# Getting the Data
- [Create Reddit Instance](#Creating-a-read-only-Reddit-Instance-with-PRAW)
- [Scraping r/WritingPrompts](#Scraping-r/WritingPrompts-with-PRAW)
- [Scraping r/ShowerThoughts](#Scraping-r/ShowerThoughts-with-PRAW)
- [Create a Combined Dataframe](#Combining-the-two-dataframes-into-a-single-dataframe)

## Creating a read only Reddit Instance with PRAW

In [2]:
import pandas as pd
import praw

In [3]:
reddit = praw.Reddit(client_id='5pWFYyztFmLjMA',
                     client_secret='KSgTw2thW4D1p74t2pOYIKYa5AQ',
                     user_agent='bill')

In [2]:
import pandas as pd
import praw

In [3]:
reddit = praw.Reddit(client_id='ENTER CLIENT ID HERE',
                     client_secret='ENTER CLIENT SECRET HERE',
                     user_agent='ENTER ANYTHING HERE')

## Scraping r/WritingPrompts with PRAW

In [4]:
# creating a list of dictionaries for submissions to r/WritingPrompts
# including title and subreddit columns
wp_entries = []
for submission in reddit.subreddit('writingprompts').new(limit=None):
    temp = {}
    temp['title'] = submission.title
    temp['subreddit'] = submission.subreddit
    wp_entries.append(temp)
len(wp_entries)

994

In [5]:
# saving the list of dictionaries to a pandas dataframe
# and displaying the first 5 rows
wp_df = pd.DataFrame(wp_entries)
wp_df.head()

Unnamed: 0,subreddit,title
0,WritingPrompts,[WP] You are a C average student in high schoo...
1,WritingPrompts,[PI]A solar flare has mutated human blood to h...
2,WritingPrompts,[WP] You are responsible for looking after a r...
3,WritingPrompts,[WP] Doctors have found I way to measure happi...
4,WritingPrompts,[WP] You are a noble in a powerful kingdom. Th...


In [6]:
# removing '[WP]' from the titles of the entries,
# since it appears in almost every single one
# and such an obvious token seems contrary to the spirit of the project
wp_df['title'] = [i.replace('[WP]', '') for i in wp_df['title']]
wp_df.head()

Unnamed: 0,subreddit,title
0,WritingPrompts,"You are a C average student in high school, b..."
1,WritingPrompts,[PI]A solar flare has mutated human blood to h...
2,WritingPrompts,You are responsible for looking after a retir...
3,WritingPrompts,Doctors have found I way to measure happiness...
4,WritingPrompts,You are a noble in a powerful kingdom. The ki...


In [7]:
# saving these 998 values to a csv
wp_df.to_csv('./datasets/wp_df.csv', index=False)
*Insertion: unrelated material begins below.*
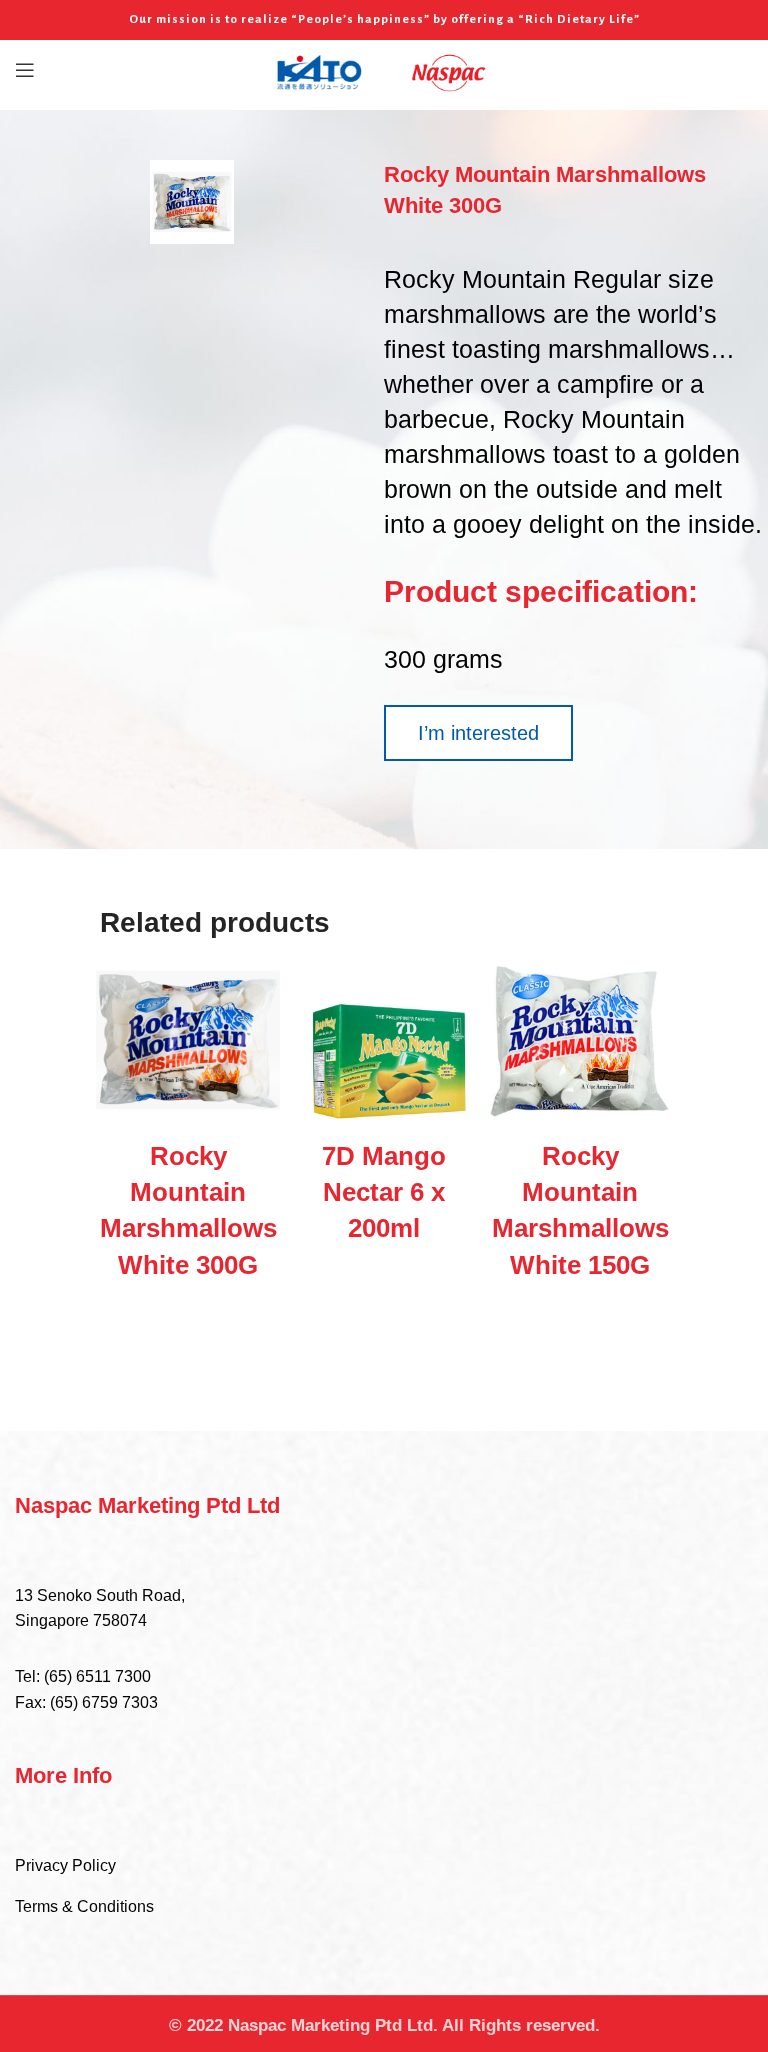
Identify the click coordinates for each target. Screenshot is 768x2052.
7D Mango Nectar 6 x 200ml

## Scraping r/ShowerThoughts with PRAW

In [8]:
# creating a list of dictionaries for submissions to r/ShowerThoughts
# including title and subreddit columns
st_entries = []
for submission in reddit.subreddit('showerthoughts').new(limit=None):
    temp = {}
    temp['title'] = submission.title
    temp['subreddit'] = submission.subreddit
    st_entries.append(temp)
len(st_entries)

998

In [9]:
# saving the list of dictionaries to a pandas dataframe
# and displaying the first 5 rows
st_df = pd.DataFrame(st_entries)
st_df.head()

Unnamed: 0,subreddit,title
0,Showerthoughts,Hocking a loogie is like picking your nose and...
1,Showerthoughts,Literally any song is a road trip song.
2,Showerthoughts,Comic books in the Harry Potter universe are p...
3,Showerthoughts,If we’re all living in a simulation Blind and/...
4,Showerthoughts,"If you want a girl to have sex with you , you ..."


In [10]:
# saving these 998 values to a csv
st_df.to_csv('./datasets/st_df.csv', index=False)

## Combining the two dataframes into a single dataframe

In [11]:
# combine the dataframes with concat
combined_df = pd.concat([wp_df, st_df], ignore_index=True)

In [12]:
# check out the head
combined_df.head()

Unnamed: 0,subreddit,title
0,WritingPrompts,"You are a C average student in high school, b..."
1,WritingPrompts,[PI]A solar flare has mutated human blood to h...
2,WritingPrompts,You are responsible for looking after a retir...
3,WritingPrompts,Doctors have found I way to measure happiness...
4,WritingPrompts,You are a noble in a powerful kingdom. The ki...


In [13]:
# check out the tail
combined_df.tail()

Unnamed: 0,subreddit,title
1987,Showerthoughts,It's hard to make something unique without eit...
1988,Showerthoughts,The odds of flipping a cling probably aren't e...
1989,Showerthoughts,Clothes in China probably have “Made Around th...
1990,Showerthoughts,You could theoretically make diamonds from tre...
1991,Showerthoughts,A whole new universe unlocks after you figure ...


In [14]:
# check that we have an equal number of observations
# from each subreddit
combined_df.subreddit.value_counts()

Showerthoughts    998
WritingPrompts    994
Name: subreddit, dtype: int64

In [15]:
# saving the combined dataframe to csv
combined_df.to_csv('./datasets/combined_df.csv', index=False)